* start Records provided *

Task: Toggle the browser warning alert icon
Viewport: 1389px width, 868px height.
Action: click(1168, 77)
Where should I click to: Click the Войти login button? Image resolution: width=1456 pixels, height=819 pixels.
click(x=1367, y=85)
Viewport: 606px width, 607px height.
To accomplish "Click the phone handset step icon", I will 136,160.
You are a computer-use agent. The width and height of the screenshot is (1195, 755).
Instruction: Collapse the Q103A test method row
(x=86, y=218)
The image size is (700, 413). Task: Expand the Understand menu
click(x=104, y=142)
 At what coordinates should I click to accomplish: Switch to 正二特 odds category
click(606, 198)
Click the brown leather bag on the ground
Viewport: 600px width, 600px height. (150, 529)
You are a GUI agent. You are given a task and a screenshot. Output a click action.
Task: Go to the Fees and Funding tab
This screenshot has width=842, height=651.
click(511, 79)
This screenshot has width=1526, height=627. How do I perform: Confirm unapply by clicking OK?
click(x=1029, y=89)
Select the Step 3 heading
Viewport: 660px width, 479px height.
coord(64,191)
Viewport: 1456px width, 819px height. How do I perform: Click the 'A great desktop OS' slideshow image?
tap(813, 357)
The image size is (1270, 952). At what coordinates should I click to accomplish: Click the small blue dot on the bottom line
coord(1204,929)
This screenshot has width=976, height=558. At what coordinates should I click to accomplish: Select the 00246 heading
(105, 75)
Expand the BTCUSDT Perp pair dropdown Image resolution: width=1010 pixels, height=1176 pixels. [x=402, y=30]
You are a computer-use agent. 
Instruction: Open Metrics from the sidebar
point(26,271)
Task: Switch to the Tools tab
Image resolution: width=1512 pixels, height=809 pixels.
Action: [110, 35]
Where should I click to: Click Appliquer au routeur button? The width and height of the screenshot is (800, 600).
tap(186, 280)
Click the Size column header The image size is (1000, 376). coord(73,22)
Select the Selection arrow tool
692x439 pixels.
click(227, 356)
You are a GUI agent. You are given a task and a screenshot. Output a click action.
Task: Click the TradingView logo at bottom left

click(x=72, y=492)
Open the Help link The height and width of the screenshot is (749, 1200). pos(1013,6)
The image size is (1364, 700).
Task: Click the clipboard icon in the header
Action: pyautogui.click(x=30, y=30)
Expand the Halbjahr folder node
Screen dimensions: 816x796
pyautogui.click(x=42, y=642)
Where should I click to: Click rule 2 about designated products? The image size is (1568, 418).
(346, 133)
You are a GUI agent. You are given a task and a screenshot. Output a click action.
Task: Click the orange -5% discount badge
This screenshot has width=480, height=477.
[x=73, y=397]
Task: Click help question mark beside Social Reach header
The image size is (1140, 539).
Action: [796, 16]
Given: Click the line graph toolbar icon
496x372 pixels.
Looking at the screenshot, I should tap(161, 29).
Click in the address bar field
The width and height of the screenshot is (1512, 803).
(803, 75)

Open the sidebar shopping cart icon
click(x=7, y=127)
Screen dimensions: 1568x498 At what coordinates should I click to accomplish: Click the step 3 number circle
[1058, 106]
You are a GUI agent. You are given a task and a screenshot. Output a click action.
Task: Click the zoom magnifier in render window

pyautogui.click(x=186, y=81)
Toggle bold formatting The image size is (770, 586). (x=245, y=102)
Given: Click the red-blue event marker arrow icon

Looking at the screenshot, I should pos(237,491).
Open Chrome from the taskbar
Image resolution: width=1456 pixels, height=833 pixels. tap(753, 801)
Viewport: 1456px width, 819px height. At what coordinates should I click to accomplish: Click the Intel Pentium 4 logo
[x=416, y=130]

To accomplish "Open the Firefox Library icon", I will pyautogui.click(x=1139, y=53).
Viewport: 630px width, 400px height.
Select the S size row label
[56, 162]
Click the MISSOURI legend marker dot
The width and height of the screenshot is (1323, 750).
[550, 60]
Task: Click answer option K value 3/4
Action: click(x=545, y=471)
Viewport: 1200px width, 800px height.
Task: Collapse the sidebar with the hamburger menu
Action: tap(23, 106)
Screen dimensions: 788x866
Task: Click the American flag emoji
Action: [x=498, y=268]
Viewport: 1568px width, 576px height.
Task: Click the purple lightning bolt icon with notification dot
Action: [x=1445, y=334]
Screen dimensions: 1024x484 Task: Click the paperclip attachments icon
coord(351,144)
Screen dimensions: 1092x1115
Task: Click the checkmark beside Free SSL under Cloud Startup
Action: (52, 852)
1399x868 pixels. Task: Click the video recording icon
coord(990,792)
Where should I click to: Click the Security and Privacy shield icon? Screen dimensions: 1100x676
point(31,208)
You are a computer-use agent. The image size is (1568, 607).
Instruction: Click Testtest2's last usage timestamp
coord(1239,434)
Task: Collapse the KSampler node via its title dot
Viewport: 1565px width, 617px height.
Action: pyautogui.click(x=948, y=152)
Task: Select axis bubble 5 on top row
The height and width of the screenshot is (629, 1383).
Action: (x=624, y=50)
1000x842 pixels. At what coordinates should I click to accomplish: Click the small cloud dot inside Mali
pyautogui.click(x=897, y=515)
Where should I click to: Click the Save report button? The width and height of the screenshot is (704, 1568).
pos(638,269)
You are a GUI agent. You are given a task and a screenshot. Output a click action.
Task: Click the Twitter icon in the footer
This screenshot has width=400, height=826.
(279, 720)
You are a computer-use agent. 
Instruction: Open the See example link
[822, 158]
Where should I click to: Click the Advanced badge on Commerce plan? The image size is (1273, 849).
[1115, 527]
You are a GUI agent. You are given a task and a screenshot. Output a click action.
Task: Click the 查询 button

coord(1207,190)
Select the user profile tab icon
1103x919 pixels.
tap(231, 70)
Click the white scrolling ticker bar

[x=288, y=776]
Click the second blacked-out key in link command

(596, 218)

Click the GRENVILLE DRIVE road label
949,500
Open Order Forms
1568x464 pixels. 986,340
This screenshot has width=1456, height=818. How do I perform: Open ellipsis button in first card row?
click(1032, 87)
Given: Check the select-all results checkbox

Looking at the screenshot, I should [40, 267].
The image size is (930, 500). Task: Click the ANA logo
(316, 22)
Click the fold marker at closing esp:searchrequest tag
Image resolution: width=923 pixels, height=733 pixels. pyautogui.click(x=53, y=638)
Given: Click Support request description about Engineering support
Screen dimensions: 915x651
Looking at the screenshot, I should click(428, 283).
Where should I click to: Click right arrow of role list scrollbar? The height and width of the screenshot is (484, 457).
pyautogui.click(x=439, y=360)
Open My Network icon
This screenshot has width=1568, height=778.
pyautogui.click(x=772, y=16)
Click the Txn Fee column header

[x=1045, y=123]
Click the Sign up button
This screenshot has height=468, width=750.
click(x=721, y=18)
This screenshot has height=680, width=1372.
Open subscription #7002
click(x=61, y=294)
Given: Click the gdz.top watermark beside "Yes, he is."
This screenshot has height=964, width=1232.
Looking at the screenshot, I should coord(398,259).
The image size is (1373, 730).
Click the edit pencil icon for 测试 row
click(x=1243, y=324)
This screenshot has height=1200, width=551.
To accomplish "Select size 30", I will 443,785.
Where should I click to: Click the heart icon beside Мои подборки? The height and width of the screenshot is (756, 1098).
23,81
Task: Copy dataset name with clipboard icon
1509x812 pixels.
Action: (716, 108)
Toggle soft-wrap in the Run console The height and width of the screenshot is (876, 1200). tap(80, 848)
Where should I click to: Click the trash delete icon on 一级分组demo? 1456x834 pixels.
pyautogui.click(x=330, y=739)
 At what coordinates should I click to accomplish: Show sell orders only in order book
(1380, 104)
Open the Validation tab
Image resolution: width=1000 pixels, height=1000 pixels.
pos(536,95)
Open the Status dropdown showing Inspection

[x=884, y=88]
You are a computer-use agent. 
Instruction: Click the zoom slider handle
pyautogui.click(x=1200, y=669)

* end Records provided *

* _Instructions to follow_:
Reproduce all of the material above line for line, without changing anything.

* _Response below_:
Task: Toggle the browser warning alert icon
Viewport: 1389px width, 868px height.
Action: click(1168, 77)
Where should I click to: Click the Войти login button? Image resolution: width=1456 pixels, height=819 pixels.
click(x=1367, y=85)
Viewport: 606px width, 607px height.
To accomplish "Click the phone handset step icon", I will 136,160.
You are a computer-use agent. The width and height of the screenshot is (1195, 755).
Instruction: Collapse the Q103A test method row
(x=86, y=218)
The image size is (700, 413). Task: Expand the Understand menu
click(x=104, y=142)
 At what coordinates should I click to accomplish: Switch to 正二特 odds category
click(606, 198)
Click the brown leather bag on the ground
Viewport: 600px width, 600px height. (150, 529)
You are a GUI agent. You are given a task and a screenshot. Output a click action.
Task: Go to the Fees and Funding tab
This screenshot has width=842, height=651.
click(511, 79)
This screenshot has width=1526, height=627. How do I perform: Confirm unapply by clicking OK?
click(x=1029, y=89)
Select the Step 3 heading
Viewport: 660px width, 479px height.
coord(64,191)
Viewport: 1456px width, 819px height. How do I perform: Click the 'A great desktop OS' slideshow image?
tap(813, 357)
The image size is (1270, 952). At what coordinates should I click to accomplish: Click the small blue dot on the bottom line
coord(1204,929)
This screenshot has width=976, height=558. At what coordinates should I click to accomplish: Select the 00246 heading
(105, 75)
Expand the BTCUSDT Perp pair dropdown Image resolution: width=1010 pixels, height=1176 pixels. [x=402, y=30]
You are a computer-use agent. 
Instruction: Open Metrics from the sidebar
point(26,271)
Task: Switch to the Tools tab
Image resolution: width=1512 pixels, height=809 pixels.
Action: [110, 35]
Where should I click to: Click Appliquer au routeur button? The width and height of the screenshot is (800, 600).
tap(186, 280)
Click the Size column header The image size is (1000, 376). coord(73,22)
Select the Selection arrow tool
692x439 pixels.
click(227, 356)
You are a GUI agent. You are given a task and a screenshot. Output a click action.
Task: Click the TradingView logo at bottom left

click(x=72, y=492)
Open the Help link The height and width of the screenshot is (749, 1200). pos(1013,6)
The image size is (1364, 700).
Task: Click the clipboard icon in the header
Action: pyautogui.click(x=30, y=30)
Expand the Halbjahr folder node
Screen dimensions: 816x796
pyautogui.click(x=42, y=642)
Where should I click to: Click rule 2 about designated products? The image size is (1568, 418).
(346, 133)
You are a GUI agent. You are given a task and a screenshot. Output a click action.
Task: Click the orange -5% discount badge
This screenshot has width=480, height=477.
[x=73, y=397]
Task: Click help question mark beside Social Reach header
The image size is (1140, 539).
Action: [796, 16]
Given: Click the line graph toolbar icon
496x372 pixels.
Looking at the screenshot, I should tap(161, 29).
Click in the address bar field
The width and height of the screenshot is (1512, 803).
(803, 75)

Open the sidebar shopping cart icon
click(x=7, y=127)
Screen dimensions: 1568x498 At what coordinates should I click to accomplish: Click the step 3 number circle
[1058, 106]
You are a GUI agent. You are given a task and a screenshot. Output a click action.
Task: Click the zoom magnifier in render window

pyautogui.click(x=186, y=81)
Toggle bold formatting The image size is (770, 586). (x=245, y=102)
Given: Click the red-blue event marker arrow icon

Looking at the screenshot, I should pos(237,491).
Open Chrome from the taskbar
Image resolution: width=1456 pixels, height=833 pixels. tap(753, 801)
Viewport: 1456px width, 819px height. At what coordinates should I click to accomplish: Click the Intel Pentium 4 logo
[x=416, y=130]

To accomplish "Open the Firefox Library icon", I will pyautogui.click(x=1139, y=53).
Viewport: 630px width, 400px height.
Select the S size row label
[56, 162]
Click the MISSOURI legend marker dot
The width and height of the screenshot is (1323, 750).
[550, 60]
Task: Click answer option K value 3/4
Action: click(x=545, y=471)
Viewport: 1200px width, 800px height.
Task: Collapse the sidebar with the hamburger menu
Action: tap(23, 106)
Screen dimensions: 788x866
Task: Click the American flag emoji
Action: [x=498, y=268]
Viewport: 1568px width, 576px height.
Task: Click the purple lightning bolt icon with notification dot
Action: [x=1445, y=334]
Screen dimensions: 1024x484 Task: Click the paperclip attachments icon
coord(351,144)
Screen dimensions: 1092x1115
Task: Click the checkmark beside Free SSL under Cloud Startup
Action: (52, 852)
1399x868 pixels. Task: Click the video recording icon
coord(990,792)
Where should I click to: Click the Security and Privacy shield icon? Screen dimensions: 1100x676
point(31,208)
You are a computer-use agent. The image size is (1568, 607).
Instruction: Click Testtest2's last usage timestamp
coord(1239,434)
Task: Collapse the KSampler node via its title dot
Viewport: 1565px width, 617px height.
Action: pyautogui.click(x=948, y=152)
Task: Select axis bubble 5 on top row
The height and width of the screenshot is (629, 1383).
Action: (x=624, y=50)
1000x842 pixels. At what coordinates should I click to accomplish: Click the small cloud dot inside Mali
pyautogui.click(x=897, y=515)
Where should I click to: Click the Save report button? The width and height of the screenshot is (704, 1568).
pos(638,269)
You are a GUI agent. You are given a task and a screenshot. Output a click action.
Task: Click the Twitter icon in the footer
This screenshot has width=400, height=826.
(279, 720)
You are a computer-use agent. 
Instruction: Open the See example link
[822, 158]
Where should I click to: Click the Advanced badge on Commerce plan? The image size is (1273, 849).
[1115, 527]
You are a GUI agent. You are given a task and a screenshot. Output a click action.
Task: Click the 查询 button

coord(1207,190)
Select the user profile tab icon
1103x919 pixels.
tap(231, 70)
Click the white scrolling ticker bar

[x=288, y=776]
Click the second blacked-out key in link command

(596, 218)

Click the GRENVILLE DRIVE road label
949,500
Open Order Forms
1568x464 pixels. 986,340
This screenshot has width=1456, height=818. How do I perform: Open ellipsis button in first card row?
click(1032, 87)
Given: Check the select-all results checkbox

Looking at the screenshot, I should [40, 267].
The image size is (930, 500). Task: Click the ANA logo
(316, 22)
Click the fold marker at closing esp:searchrequest tag
Image resolution: width=923 pixels, height=733 pixels. pyautogui.click(x=53, y=638)
Given: Click Support request description about Engineering support
Screen dimensions: 915x651
Looking at the screenshot, I should click(428, 283).
Where should I click to: Click right arrow of role list scrollbar? The height and width of the screenshot is (484, 457).
pyautogui.click(x=439, y=360)
Open My Network icon
This screenshot has width=1568, height=778.
pyautogui.click(x=772, y=16)
Click the Txn Fee column header

[x=1045, y=123]
Click the Sign up button
This screenshot has height=468, width=750.
click(x=721, y=18)
This screenshot has height=680, width=1372.
Open subscription #7002
click(x=61, y=294)
Given: Click the gdz.top watermark beside "Yes, he is."
This screenshot has height=964, width=1232.
Looking at the screenshot, I should coord(398,259).
The image size is (1373, 730).
Click the edit pencil icon for 测试 row
click(x=1243, y=324)
This screenshot has height=1200, width=551.
To accomplish "Select size 30", I will 443,785.
Where should I click to: Click the heart icon beside Мои подборки? The height and width of the screenshot is (756, 1098).
23,81
Task: Copy dataset name with clipboard icon
1509x812 pixels.
Action: (716, 108)
Toggle soft-wrap in the Run console The height and width of the screenshot is (876, 1200). tap(80, 848)
Where should I click to: Click the trash delete icon on 一级分组demo? 1456x834 pixels.
pyautogui.click(x=330, y=739)
 At what coordinates should I click to accomplish: Show sell orders only in order book
(1380, 104)
Open the Validation tab
Image resolution: width=1000 pixels, height=1000 pixels.
pos(536,95)
Open the Status dropdown showing Inspection

[x=884, y=88]
You are a computer-use agent. 
Instruction: Click the zoom slider handle
pyautogui.click(x=1200, y=669)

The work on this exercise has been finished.